The title track doubles as both an overture and a poem—a service announcement obscured by tape hiss and repeated vocal scratches. “Say we start in the stars / Descend to the mountain / Walk down and through the hillside towns / Settle our love and hate affairs / Walk down through the edge of the wood to the edge of the brook / Sit and lament some happy, sad run / That the base of the mountain / Turn, the black bolts learned / That change is all looking at the stars / The black bolts / I did hear, all / I hear a tune,” Adebimpe recounts. As the tape clicks off, we’re left only a second to reflect upon the scene he has laid out. His peaceful snapshot of nature is immediately doused as “Magnetic” barrels in—a lit fuse for the remainder of the album. There’s a manic feeling of urgency to the music here, with sprinting synths and a stammering drum beat at odds to overtake one another. When it first dropped as a single, I had only TV On The Radio material to compare it to, but even in the context of the album, “Magnetic” is Adebimpe at his most distilled—boiling rock, electronic, and post-punk into what I can only call a danceable panic attack. It’s feverish; it forcibly jars your nervous system into fight-or-flight with jaw-clenching, head-banging momentum.
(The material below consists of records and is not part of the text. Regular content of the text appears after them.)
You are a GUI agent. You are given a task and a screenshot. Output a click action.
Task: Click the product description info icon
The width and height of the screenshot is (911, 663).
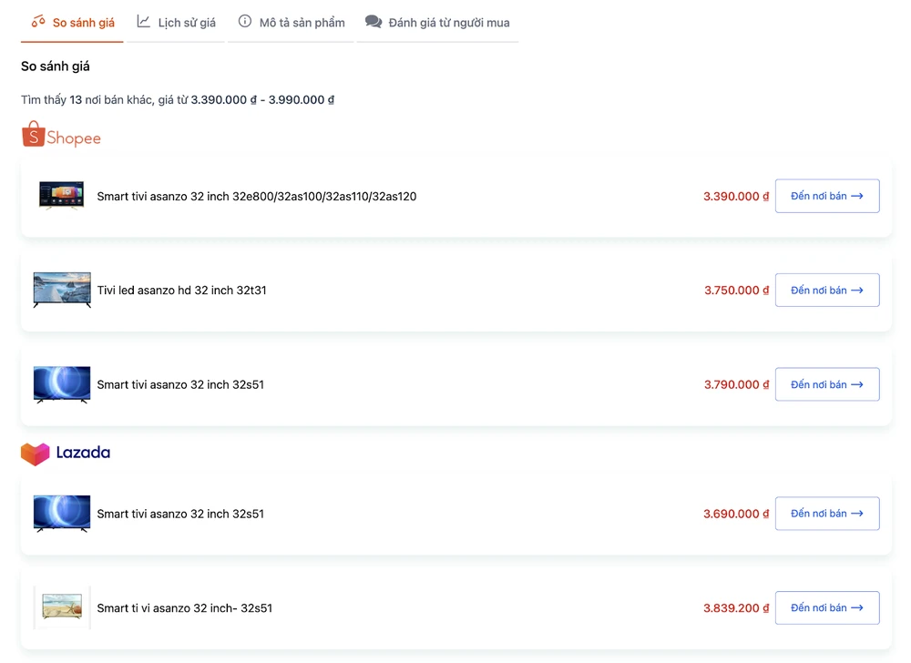pos(245,22)

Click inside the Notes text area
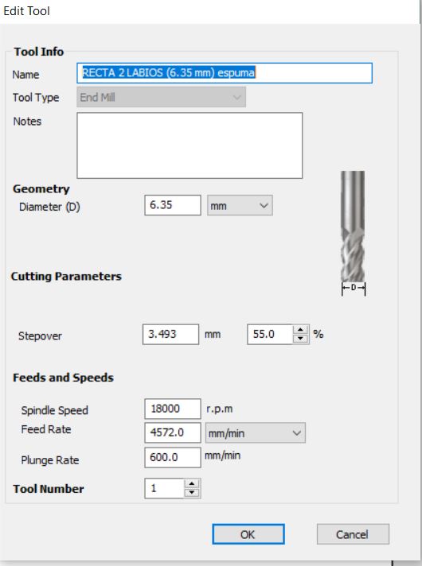(190, 145)
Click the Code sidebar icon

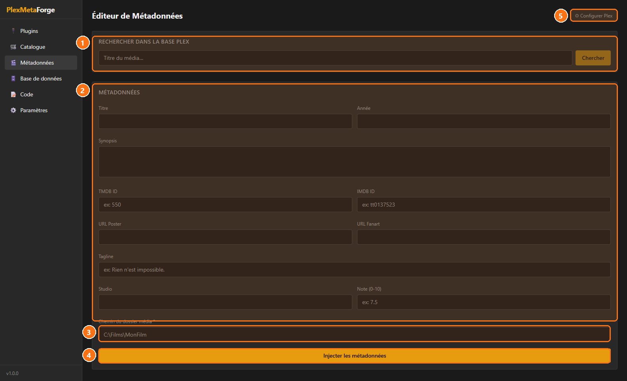click(x=13, y=94)
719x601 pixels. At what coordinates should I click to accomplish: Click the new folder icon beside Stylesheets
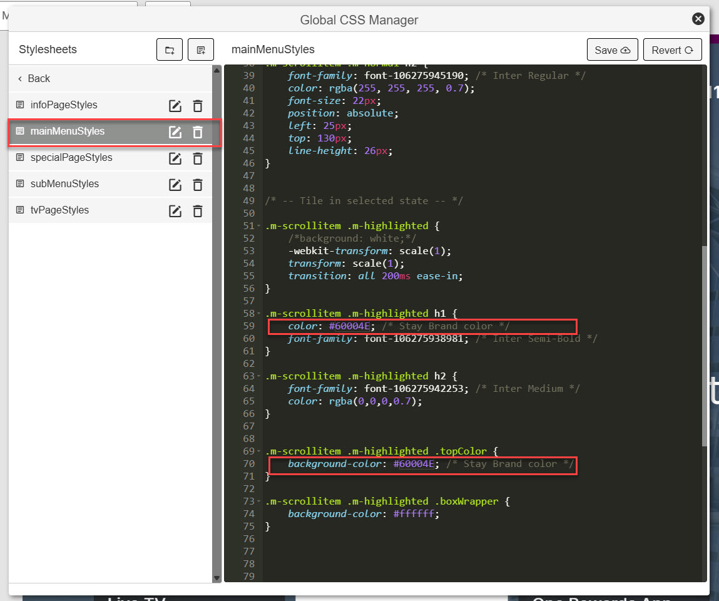coord(170,50)
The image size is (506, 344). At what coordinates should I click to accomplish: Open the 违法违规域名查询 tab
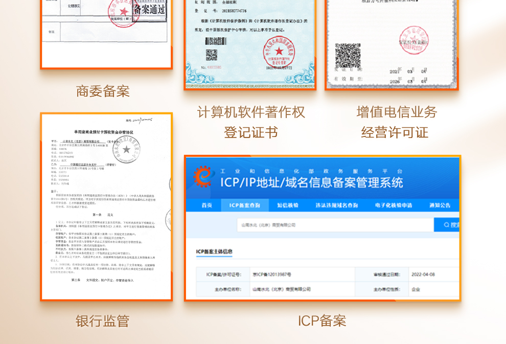click(x=337, y=205)
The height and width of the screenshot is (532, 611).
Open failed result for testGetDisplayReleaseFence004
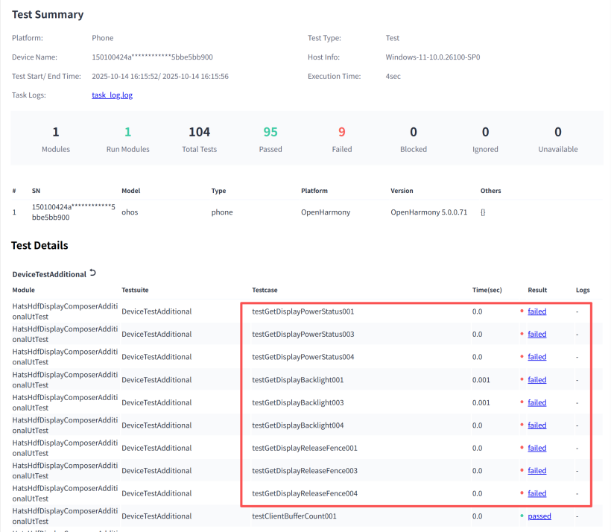(x=537, y=493)
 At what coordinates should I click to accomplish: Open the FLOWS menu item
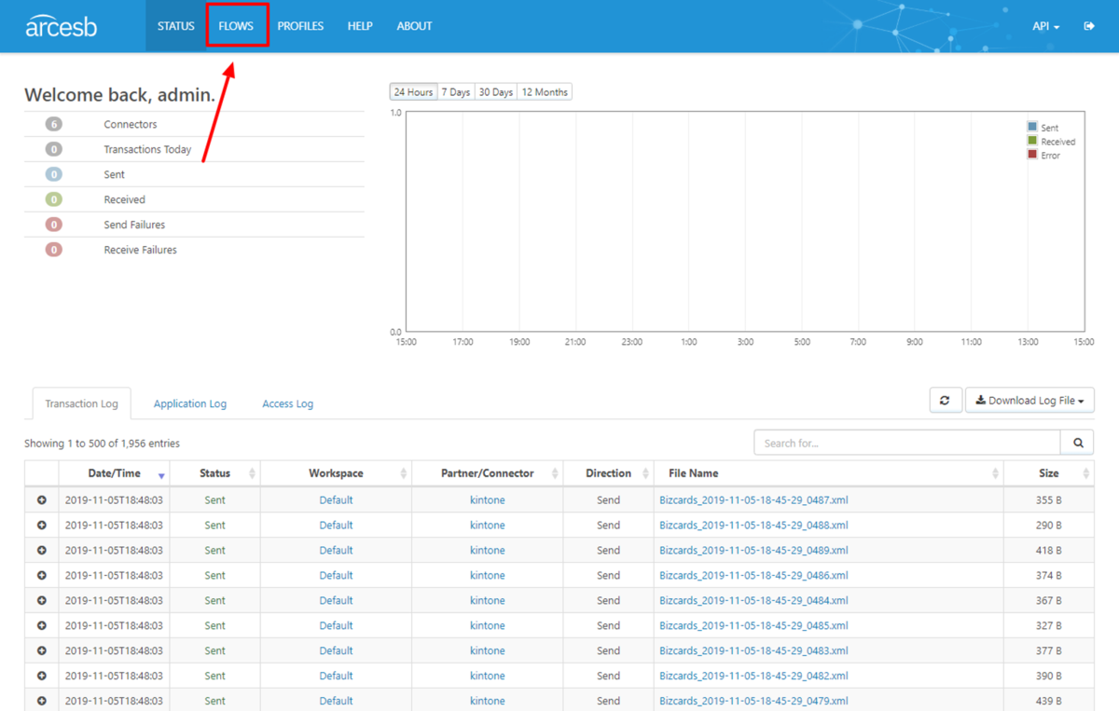click(236, 26)
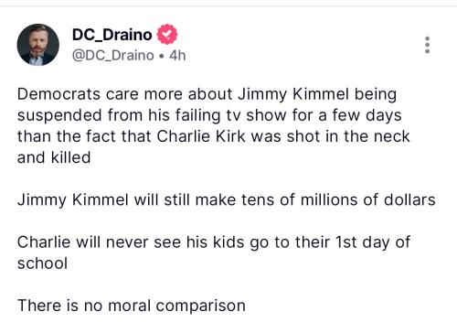The height and width of the screenshot is (333, 457).
Task: Open the @DC_Draino handle link
Action: (x=112, y=56)
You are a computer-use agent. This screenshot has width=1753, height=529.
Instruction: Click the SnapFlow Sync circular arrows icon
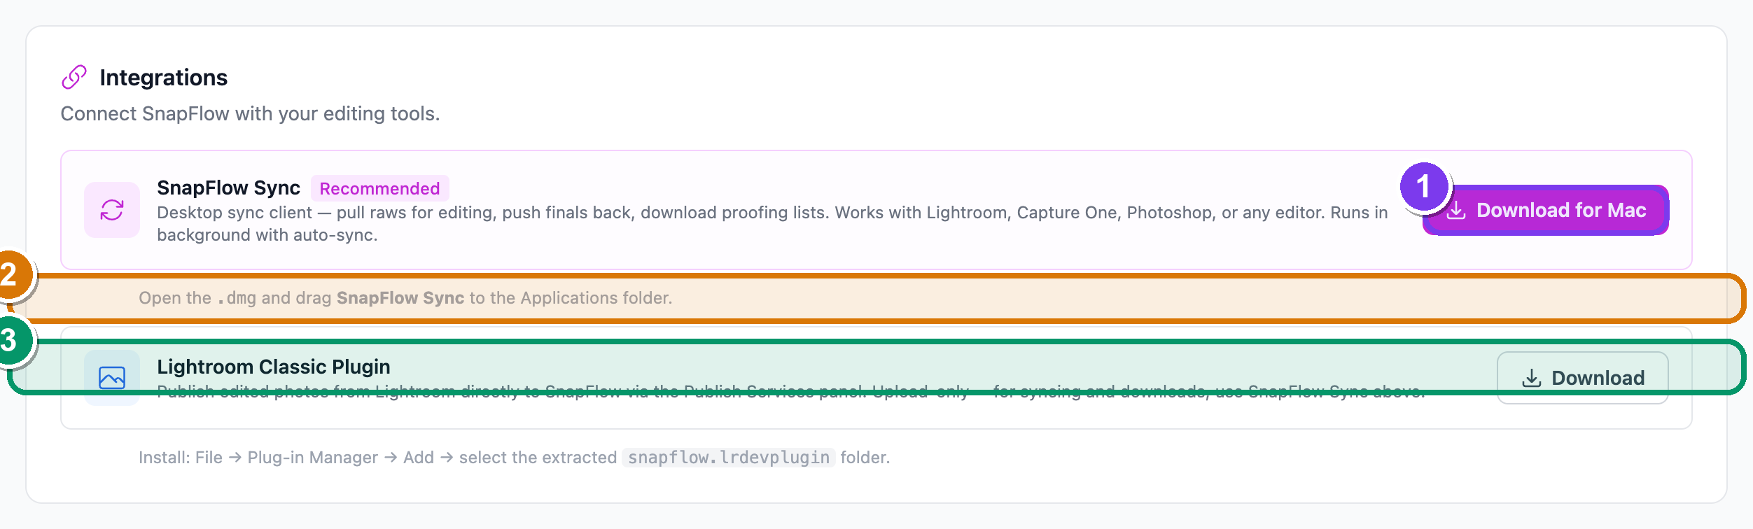tap(112, 210)
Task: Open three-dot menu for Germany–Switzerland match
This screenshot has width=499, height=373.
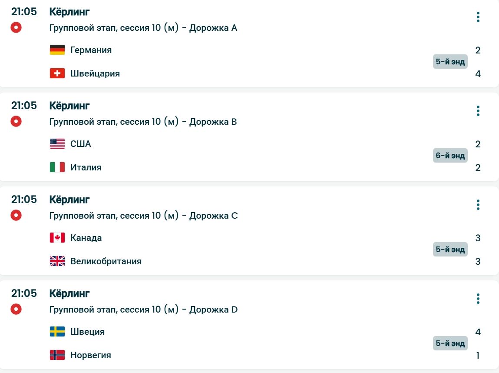Action: pos(478,17)
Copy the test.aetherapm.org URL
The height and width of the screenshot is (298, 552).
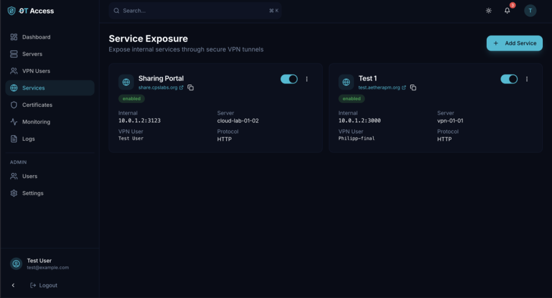point(413,88)
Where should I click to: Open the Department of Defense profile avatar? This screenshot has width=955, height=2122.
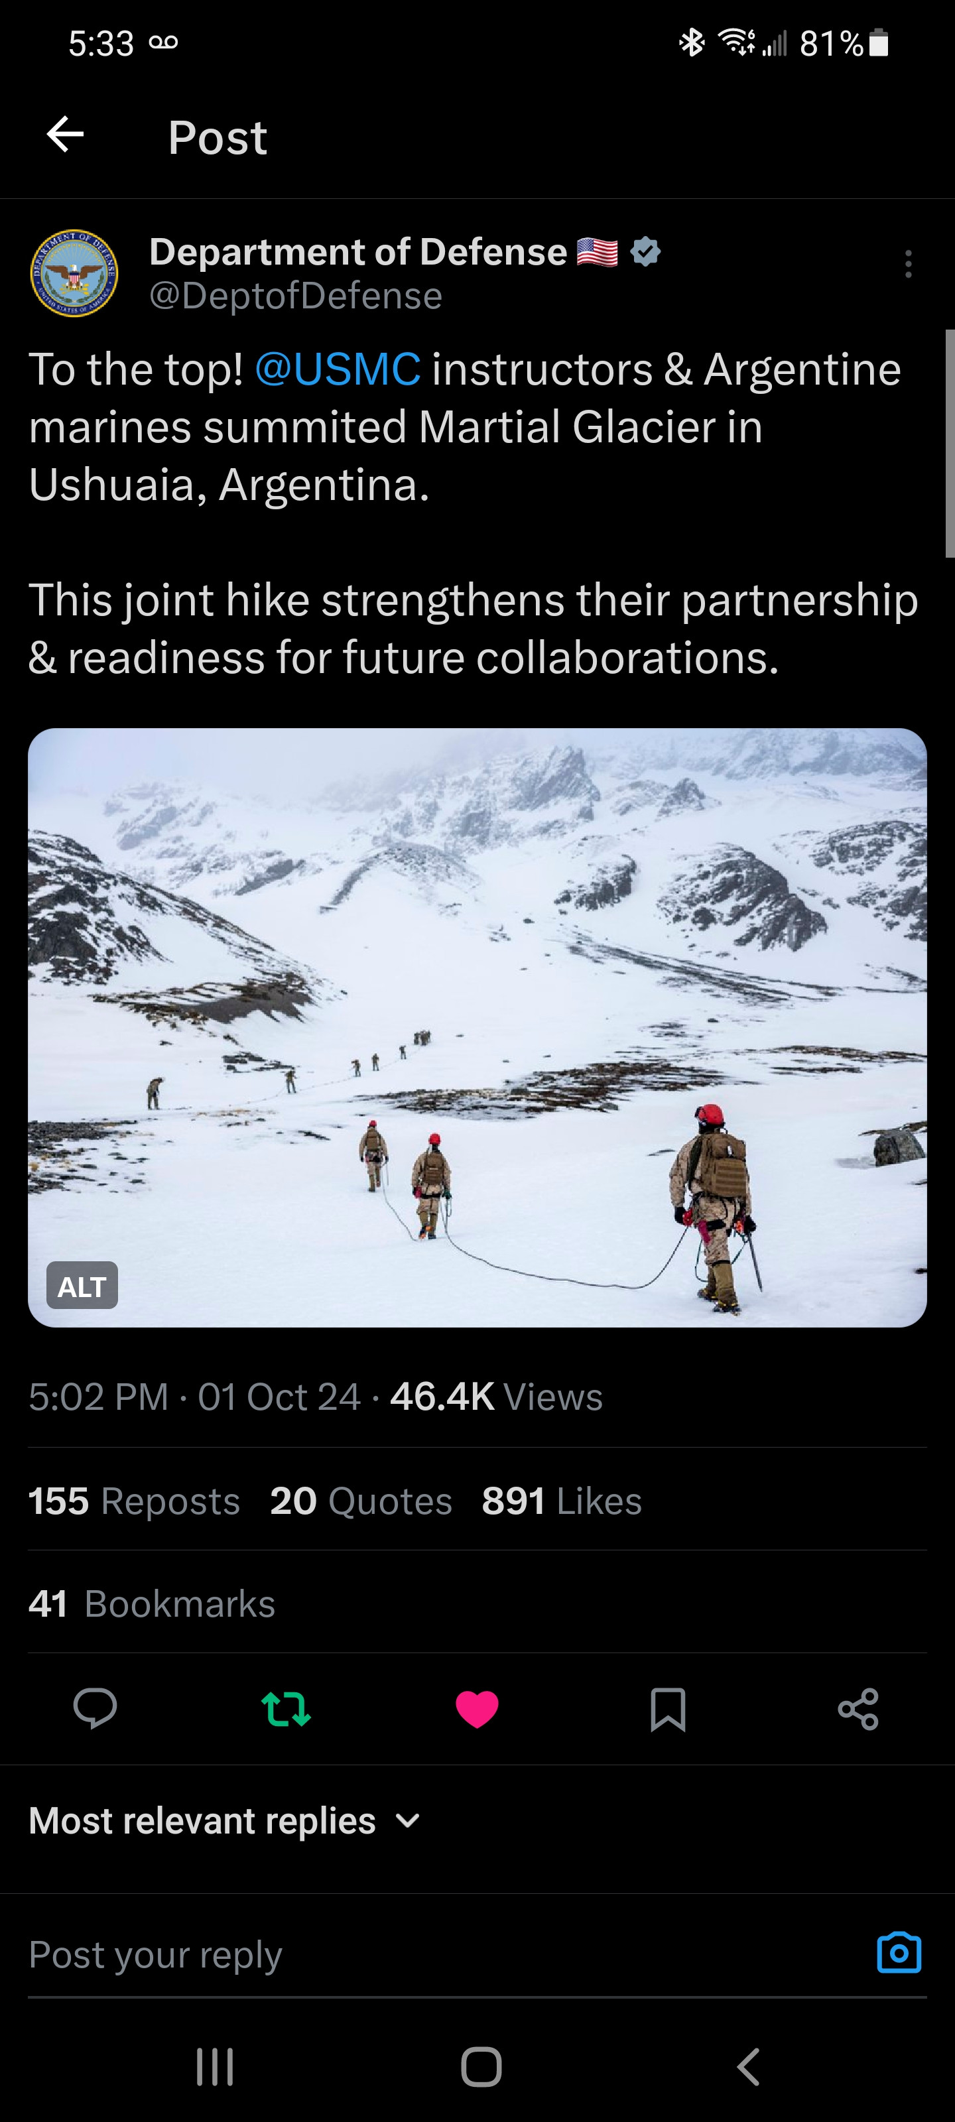coord(74,273)
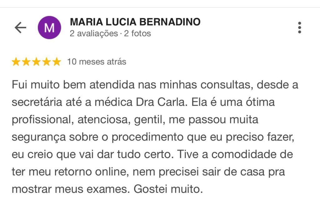Click the second yellow rating star
Image resolution: width=320 pixels, height=210 pixels.
(26, 62)

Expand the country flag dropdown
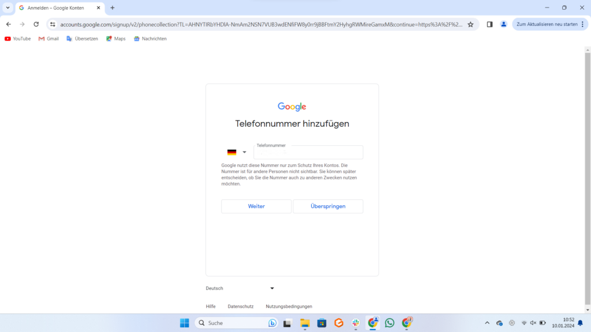point(236,152)
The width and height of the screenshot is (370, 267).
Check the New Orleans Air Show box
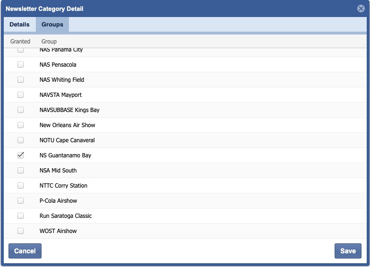point(21,125)
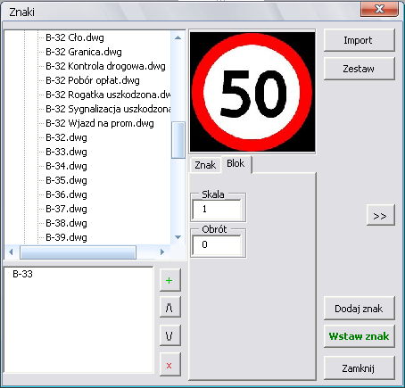Viewport: 405px width, 388px height.
Task: Select B-33.dwg in the file tree
Action: tap(66, 152)
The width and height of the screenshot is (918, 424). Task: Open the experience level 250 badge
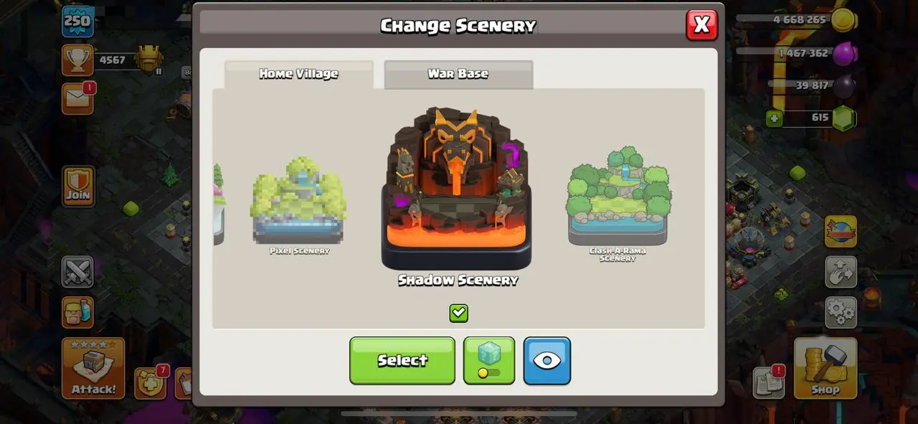[77, 22]
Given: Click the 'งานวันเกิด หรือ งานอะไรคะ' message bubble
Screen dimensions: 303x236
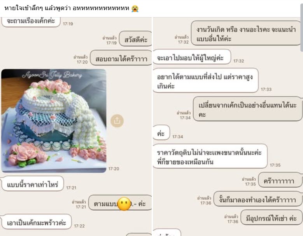Looking at the screenshot, I should [x=246, y=33].
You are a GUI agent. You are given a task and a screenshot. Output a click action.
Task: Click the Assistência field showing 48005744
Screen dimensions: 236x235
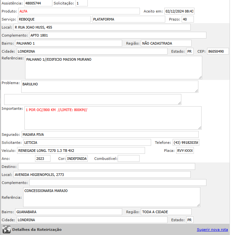tap(38, 3)
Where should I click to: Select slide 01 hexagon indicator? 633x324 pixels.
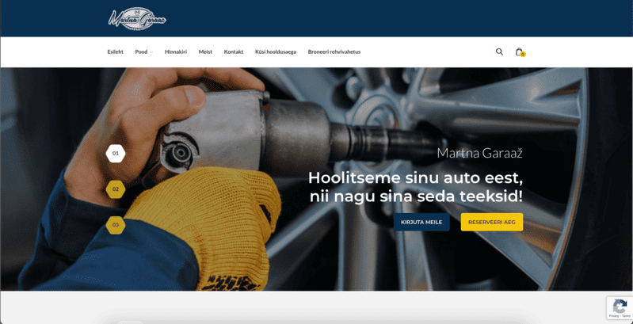(116, 153)
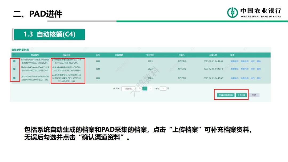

That momentum continues through “Ate The Moon” and “Pinstack,” where distorted and grooving basslines ascend, tense, and collapse in tandem like crashing waves as Adebimpe calls out for preachers, doctors, and coroners to fight the quickly enveloping chaos around him. His lyrics present a stark contrast to the intro’s otherwise peaceful atmosphere as he surveys a world that’s feeling less symbolic and more literal by the week—protests, plane crashes, dystopian societal crumbling and all. Meanwhile, the beatboxing, boom-boom-clap rhythms of “Drop” do well to redirect the listener’s attention yet again, as if Adebimpe is taking pause to say, “In other news.” It’s the midpoint exhale, a breath before he descends further into introspection and, if I had to guess, a sly nod to the ever-spinning distraction machine that is modern media. The tonal pivot here feels deliberate, cynical even—another reminder that while Thee Black Boltz may be his solo debut, Adebimpe is no stranger to creative sequencing.

“ILY” follows as the lone acoustic ballad on Thee Black Boltz, a moment dedicated as a eulogy for his sister. Both the chords and vocal inflection are cloaked in western twang and noir. Tunde Adebimpe’s grief is plainspoken, the background vocals distant and ghostly as he attempts to find solace in the idea that she is still with him, and the refrain of “I love you,” while simple, stings in its bare, fragile honesty. “Let’s wait for the stars to shine / So maybe we can see it better/ And we could take the time / If only just for one more day / And we could glow bright, as the sky / When the sun hits the sea / And know I love you,” he sings on the chorus, trembling under the weight of what it means to remember a loved one through song.

In the wake of “ILY”, follow-up tracks “The Most” and “God Knows” feel strangely dissonant. They don’t shoulder the same emotional weight, and while their glossy, ‘80s call-back synths and Americana guitar licks certainly work out of context, their placement blunts the still largely lingering heartbreak. Thankfully, “Blue” corrects the course with a return to form: cinematic, layered, and drawn-out vocal lines, beating drum machines, and deep, warbling synths. If “Drop” marked the ledge of Adebimpe’s descent, this is the bottom of the pool—industrial, eerie, and hypnotically spellbinding.

The latter half of Thee Black Boltz plays like a grab bag of both genre and atmosphere, running back and forth between vibes and genres without ever settling into a consistent flow. “Somebody New” is a full-blown retro dreamscape, heavy on vocoded vocals, arpeggiated synths, and reverbed snares, but it comes across as simply a more complete, fleshed out version of the ideas from “God Knows.” And, as the record draws to a close with “Streetlight Nuevo,” Thee Black Boltz concludes with a petering fade out rather than the final flare it needs—an ellipsis rather than an exclamation mark. Still, the decision feels intentional, like an acknowledgment that this story isn’t finished, that the flame still flickers. Surely this won’t be the last we hear from Tunde Adebimpe.